Re: Keystore and importing a private key

Jan Luehe (luehe@laguna.eng.sun.com)
Thu, 22 Apr 1999 10:24:27 -0700 (PDT)

Message-Id: <199904221724.KAA19551@laguna.eng.sun.com>
Date: Thu, 22 Apr 1999 10:24:27 -0700 (PDT)
From: Jan Luehe <luehe@laguna.eng.sun.com>
Subject: Re: Keystore and importing a private key
To: java-security@java.sun.com, spham@atos-group.com

Sabine:

In the version of "KeyStore.setKeyEntry" that you are using, it
is assumed that the private key has already been encrypted,
since you are not providing an encryption password to the API.

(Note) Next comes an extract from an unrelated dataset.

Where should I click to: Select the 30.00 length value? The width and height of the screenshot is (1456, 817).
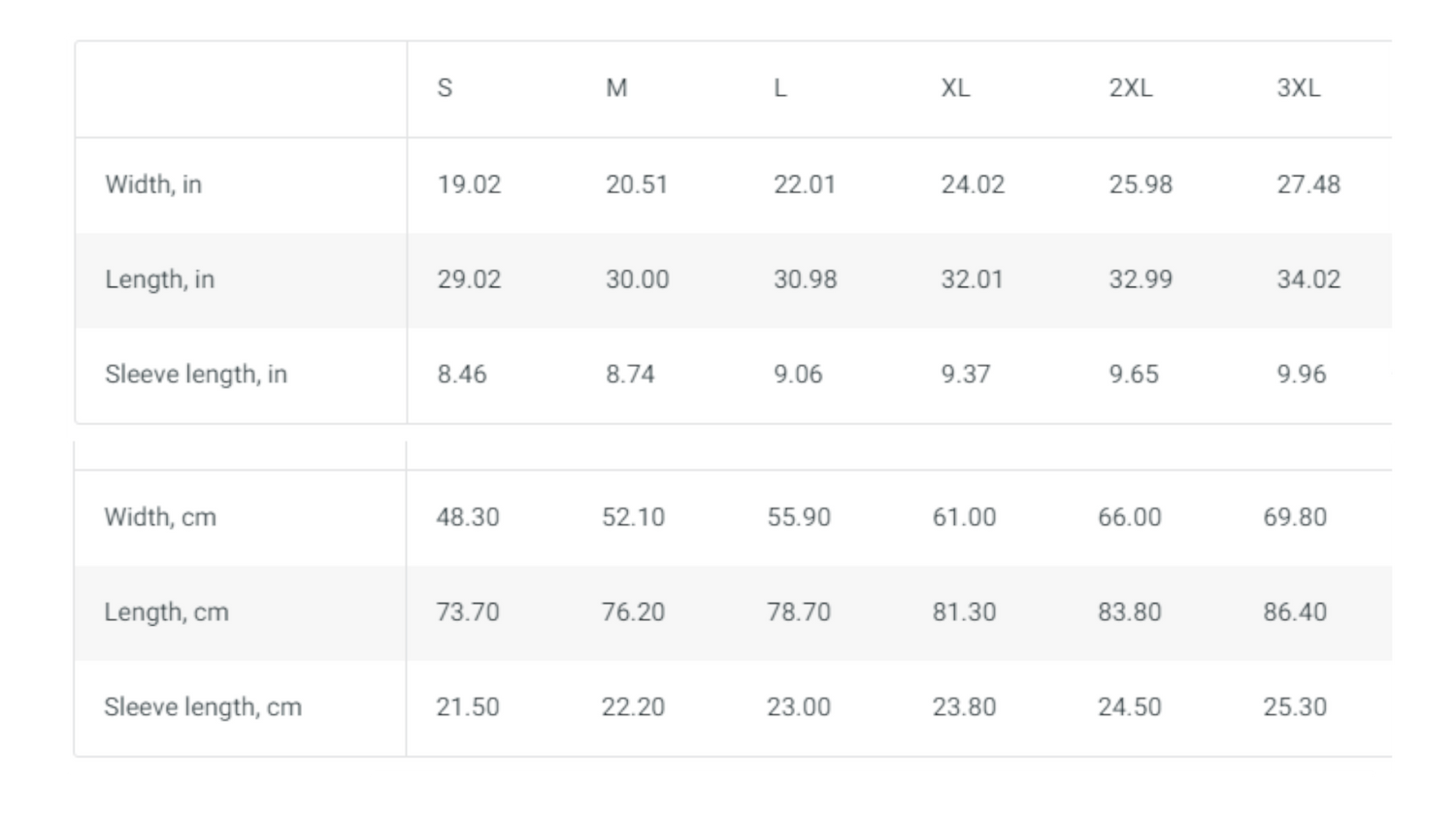[x=637, y=279]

One standard format for encrypted private keys is defined in
PKCS #8 (EncryptedPrivateKeyInfo).

If the private key in "RHpk.b64" is provided in the clear,
you should get an appropriate key factory and convert the
key bytes into a "PrivateKey" object.

Then you pass the generated "PrivateKey" object to the
version of "KeyStore.setKeyEntry" that takes a password,
and provide a password, too.

Jan

> I would like to import a private key into the Keystore. I have an
> exception that I don't really understand :
>
> java.security.KeyStoreException: key is not encoded as
> EncryptedPrivateKeyInfo
> at
> sun.security.provider.JavaKeyStore.engineSetKeyEntry(JavaKeyStore.java:277)
>
> at java.security.KeyStore.setKeyEntry(KeyStore.java:395)
> at testKeystore.main(Compiled Code)
>
>
> I try to insert the private following the code below:
>
> // Insert RH certificat
> InputStream inStream = new FileInputStream("RHcert.b64");
> CertificateFactory cf = CertificateFactory.getInstance("X.509");
> X509Certificate cert =
> (X509Certificate)cf.generateCertificate(inStream);
> inStream.close();
> store.setCertificateEntry("RH", cert);
> System.out.println(cert.toString());
>
> // Insert MusycCA certificat
> inStream = new FileInputStream("MusycCAcert.b64");
> X509Certificate MusycCAcert =
> (X509Certificate)cf.generateCertificate(inStream);
> inStream.close();
> store.setCertificateEntry("MusycCA", MusycCAcert);
> System.out.println(cert.toString());
>
> // Insert private key of RH
> inStream = new FileInputStream("RHpk.b64");
> DataInputStream dis = new DataInputStream(inStream);
> byte[] bytes = new byte[dis.available()];
> dis.readFully(bytes);
> inStream.close();
> java.security.cert.Certificate[] chainCert = {MusycCAcert, cert};
> store.setKeyEntry("RHpk", bytes, chainCert);
>
>
> Where am I wrong?
> Thank you very much for your help.
>
> Sabine.
>
> P.S. : I attach with this mail the 2 certificates and the private key.